*** Begin section ***

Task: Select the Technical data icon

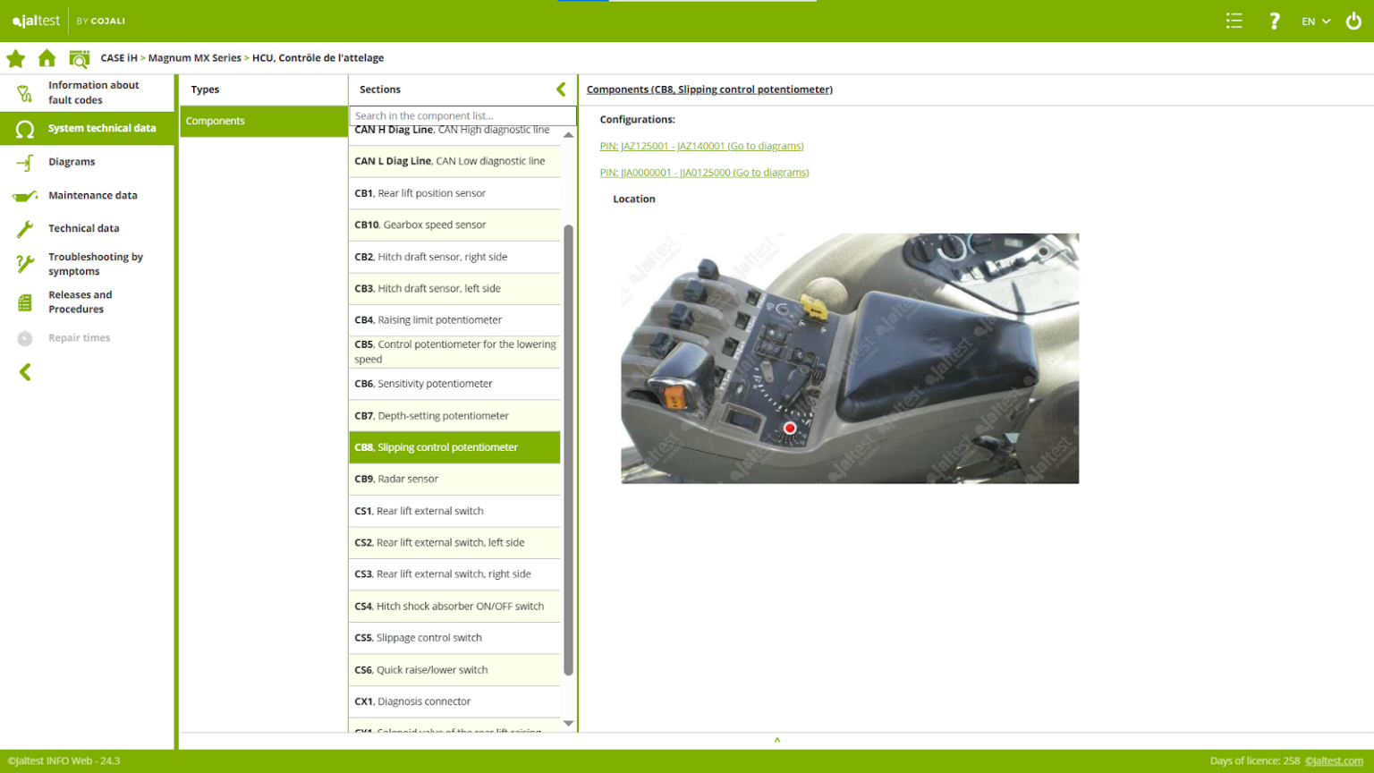Action: tap(23, 228)
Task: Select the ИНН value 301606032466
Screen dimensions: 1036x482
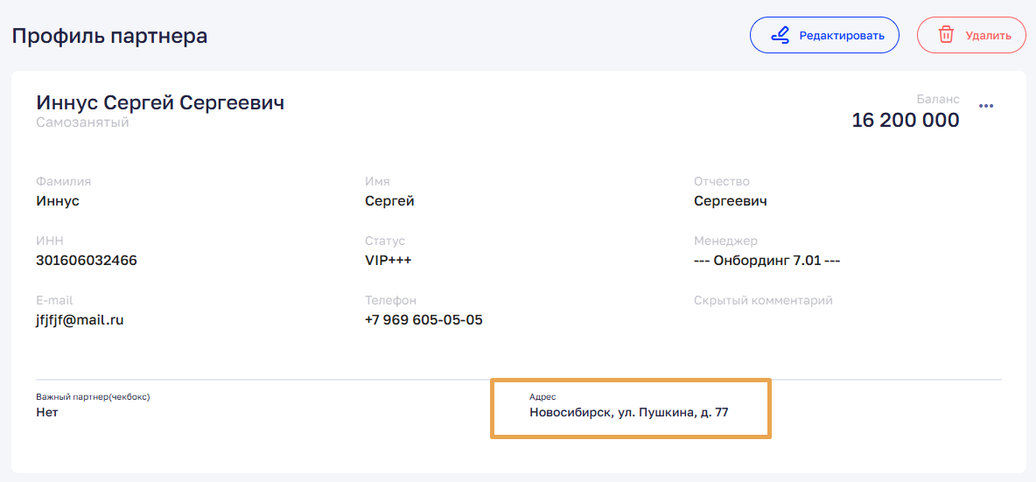Action: [87, 261]
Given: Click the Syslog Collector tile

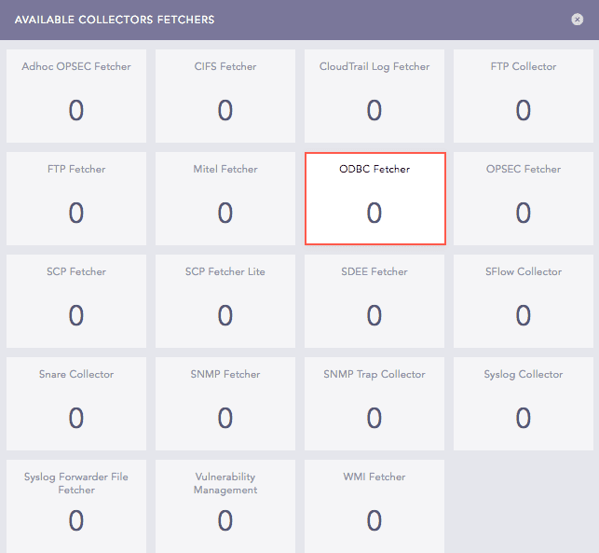Looking at the screenshot, I should click(524, 404).
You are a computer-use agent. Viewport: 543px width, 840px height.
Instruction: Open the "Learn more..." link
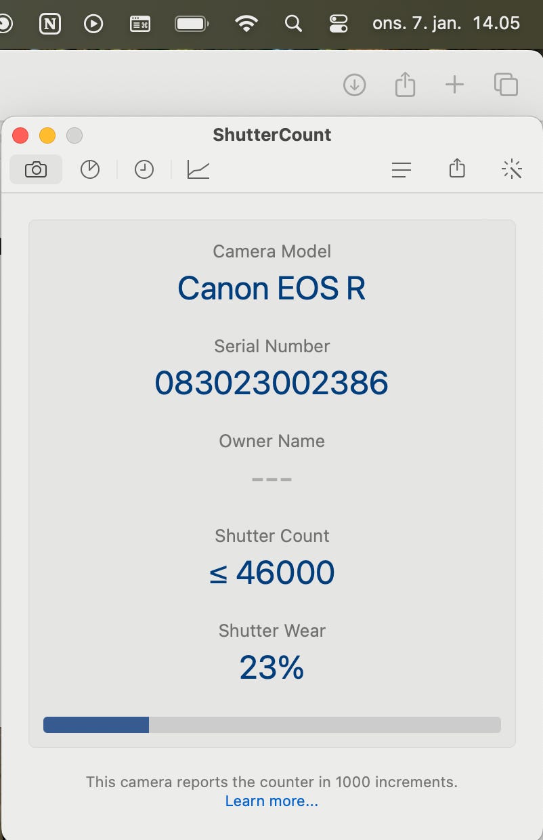click(272, 801)
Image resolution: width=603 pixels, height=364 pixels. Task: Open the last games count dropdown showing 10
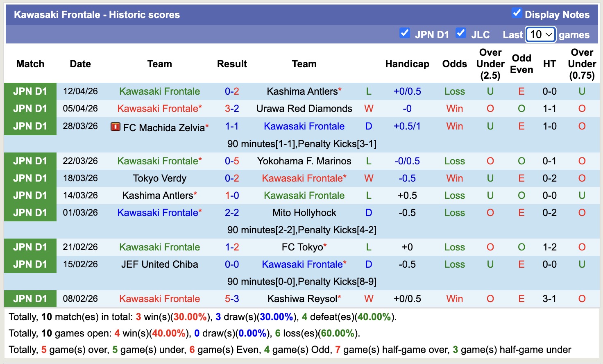pyautogui.click(x=540, y=34)

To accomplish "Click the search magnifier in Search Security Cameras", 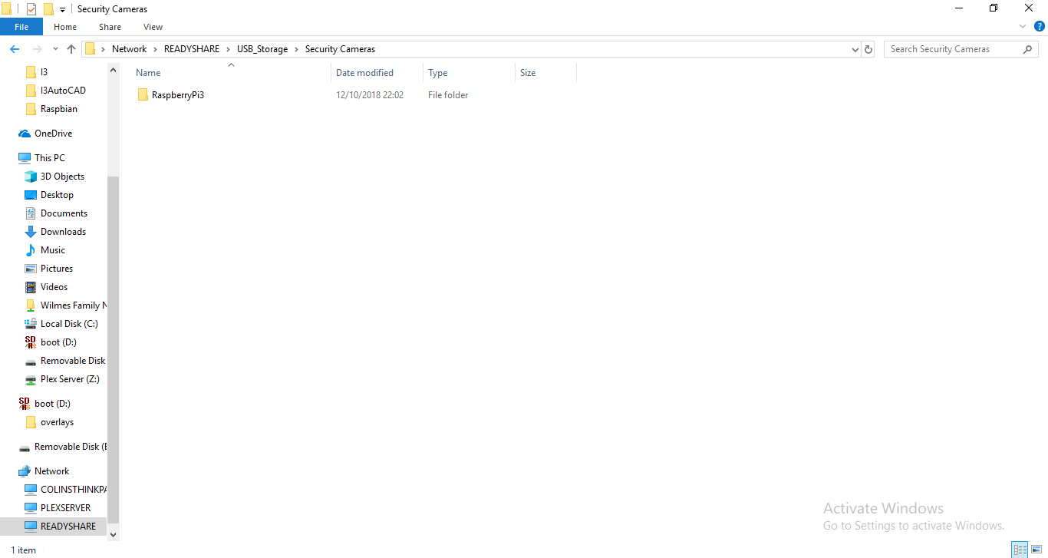I will click(1028, 48).
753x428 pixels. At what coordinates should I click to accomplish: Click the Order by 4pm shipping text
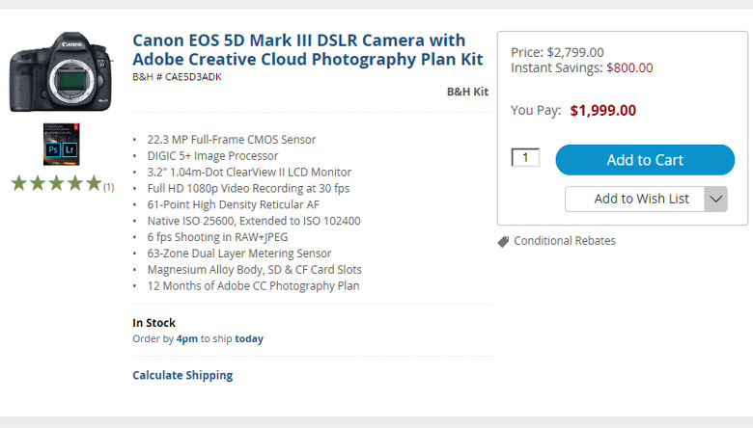tap(197, 338)
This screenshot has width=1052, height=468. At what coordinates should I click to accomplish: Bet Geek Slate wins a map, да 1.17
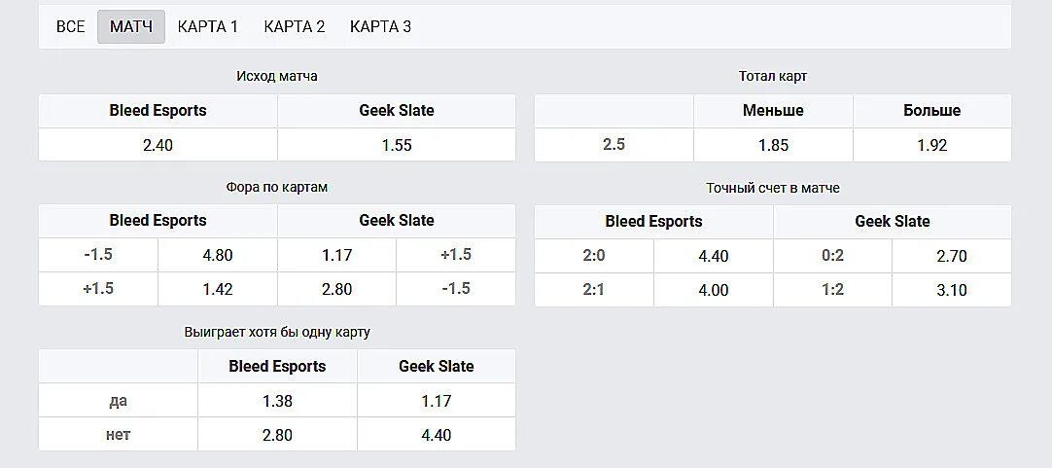click(436, 401)

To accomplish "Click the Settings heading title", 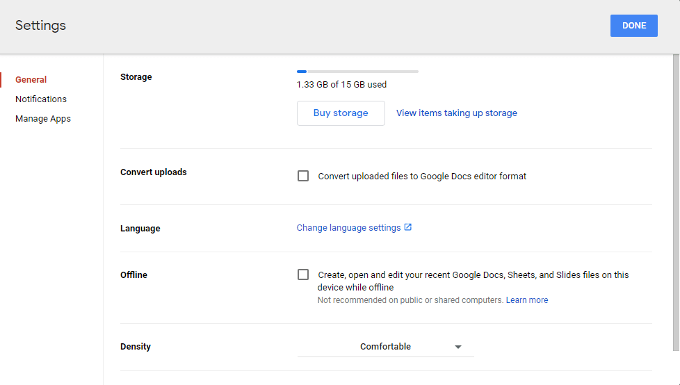I will [40, 26].
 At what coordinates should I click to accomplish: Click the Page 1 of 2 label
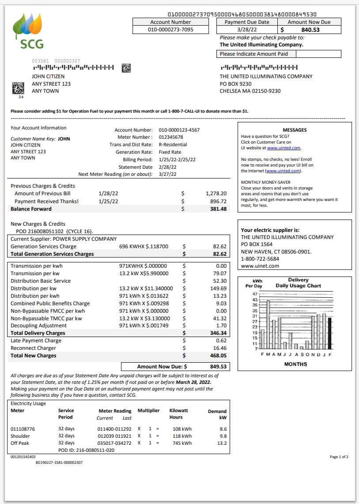[x=339, y=457]
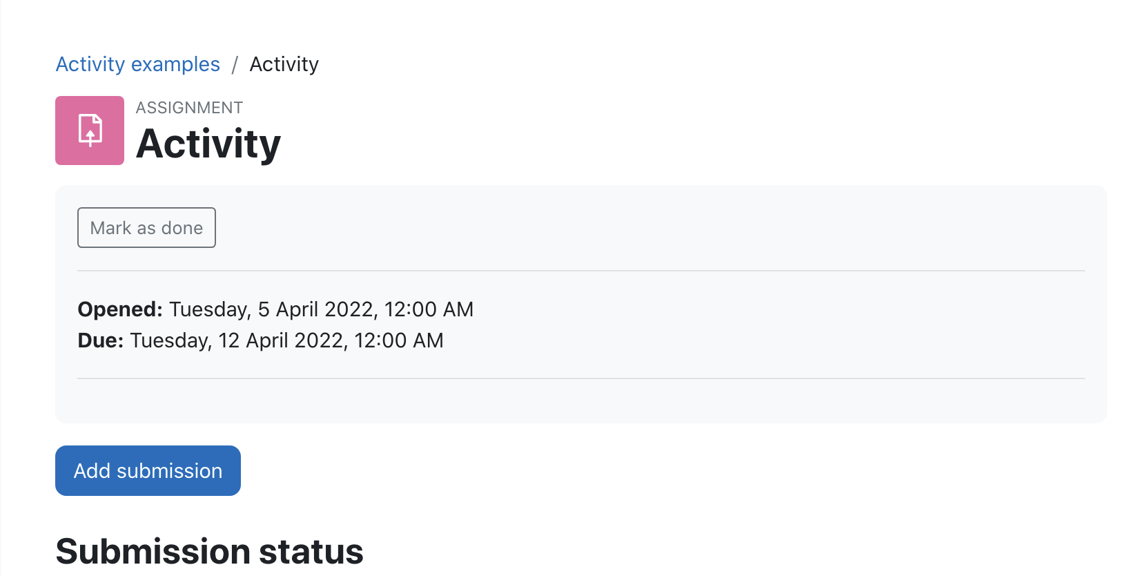
Task: Click the bold Opened label
Action: click(120, 309)
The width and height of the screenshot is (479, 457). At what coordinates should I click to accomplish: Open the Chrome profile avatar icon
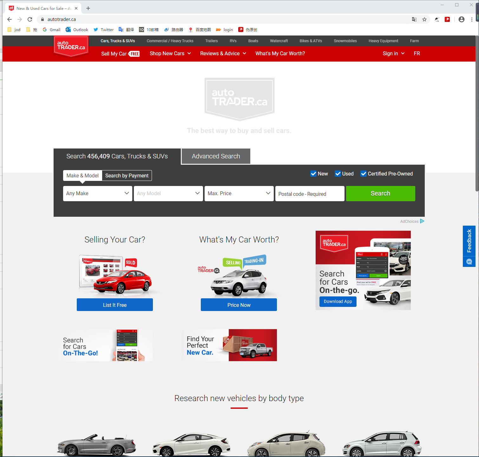[x=462, y=19]
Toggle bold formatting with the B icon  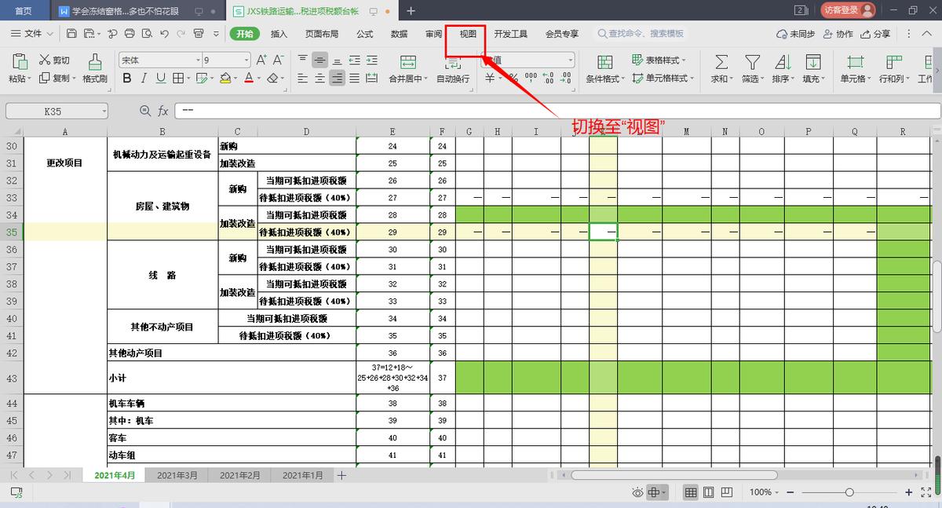pos(126,79)

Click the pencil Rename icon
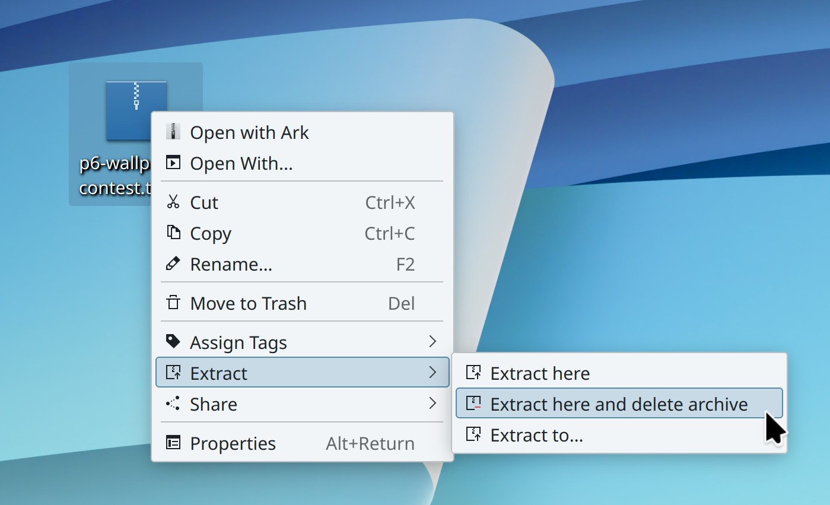click(x=173, y=264)
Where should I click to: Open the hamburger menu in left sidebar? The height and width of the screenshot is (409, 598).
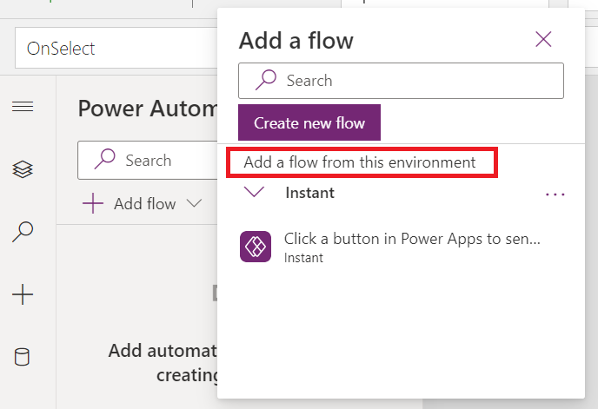(23, 107)
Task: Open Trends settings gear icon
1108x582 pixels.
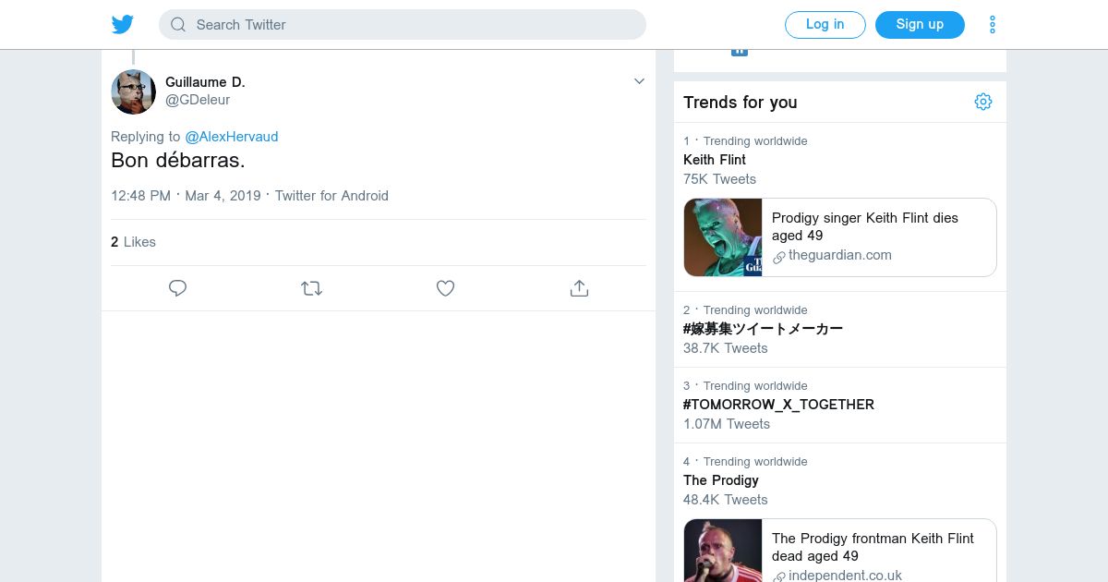Action: [x=983, y=102]
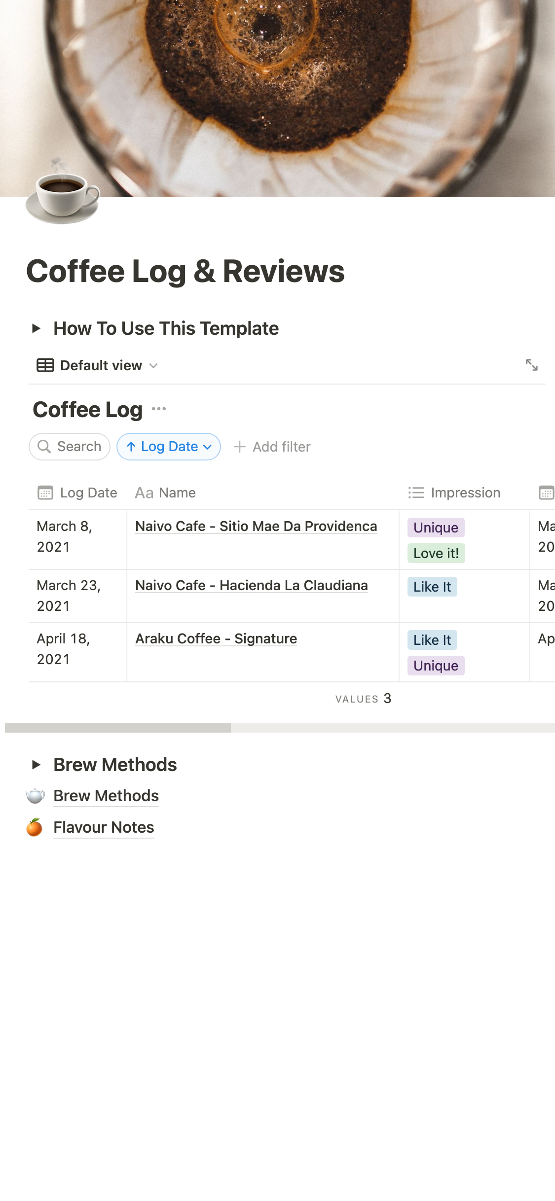
Task: Open the Flavour Notes page link
Action: tap(104, 827)
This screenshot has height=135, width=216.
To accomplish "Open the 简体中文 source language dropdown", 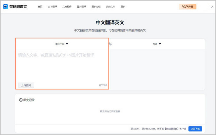I will tap(62, 44).
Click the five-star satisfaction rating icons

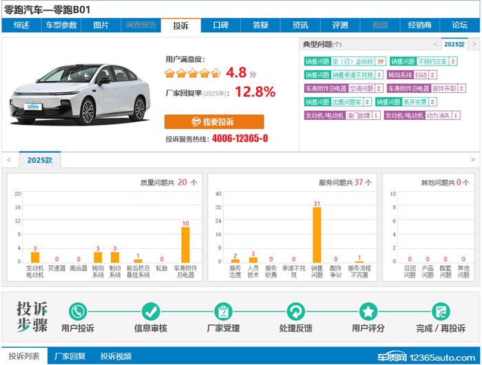pyautogui.click(x=193, y=73)
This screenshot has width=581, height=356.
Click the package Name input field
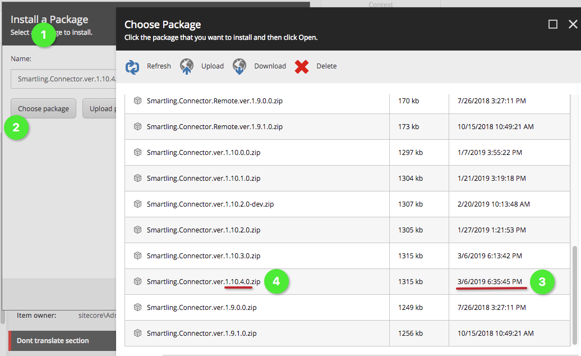63,79
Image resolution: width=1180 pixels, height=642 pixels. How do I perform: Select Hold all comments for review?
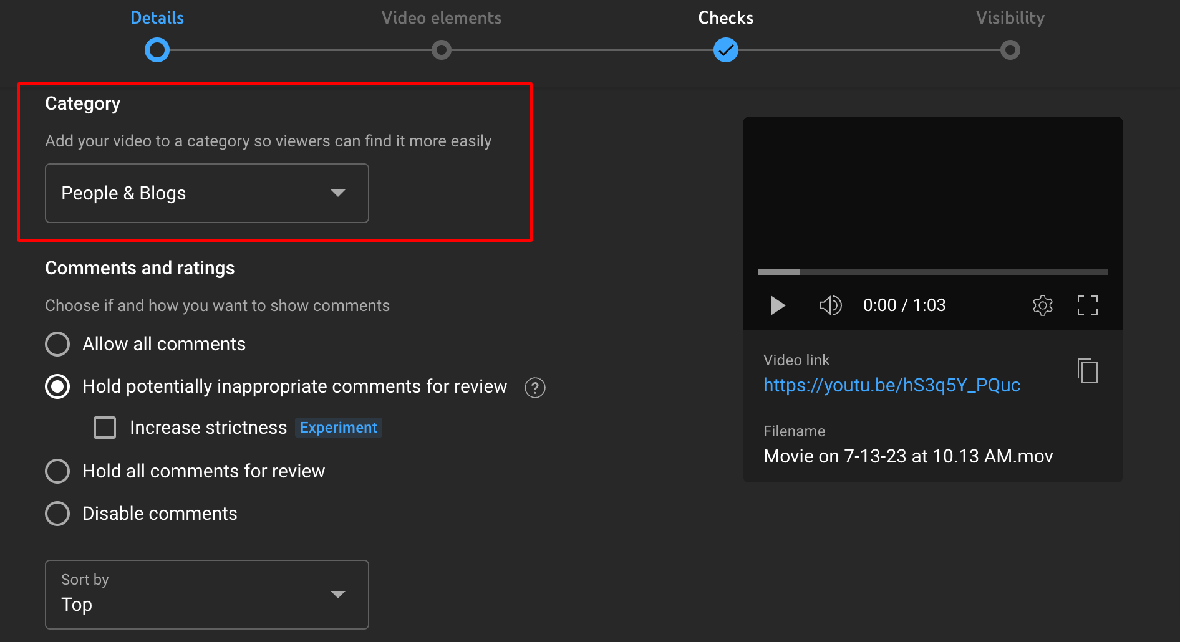pos(57,471)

*** End section ***

__Work task__:
Leave out every picture and copy, exactly as written, the lines from the one with "This screenshot has width=581, height=356." through the end of the records above.

__Solved problem__:
This screenshot has width=581, height=356.
Click the package Name input field
63,79
Image resolution: width=1180 pixels, height=642 pixels. How do I perform: Select Hold all comments for review?
pos(57,471)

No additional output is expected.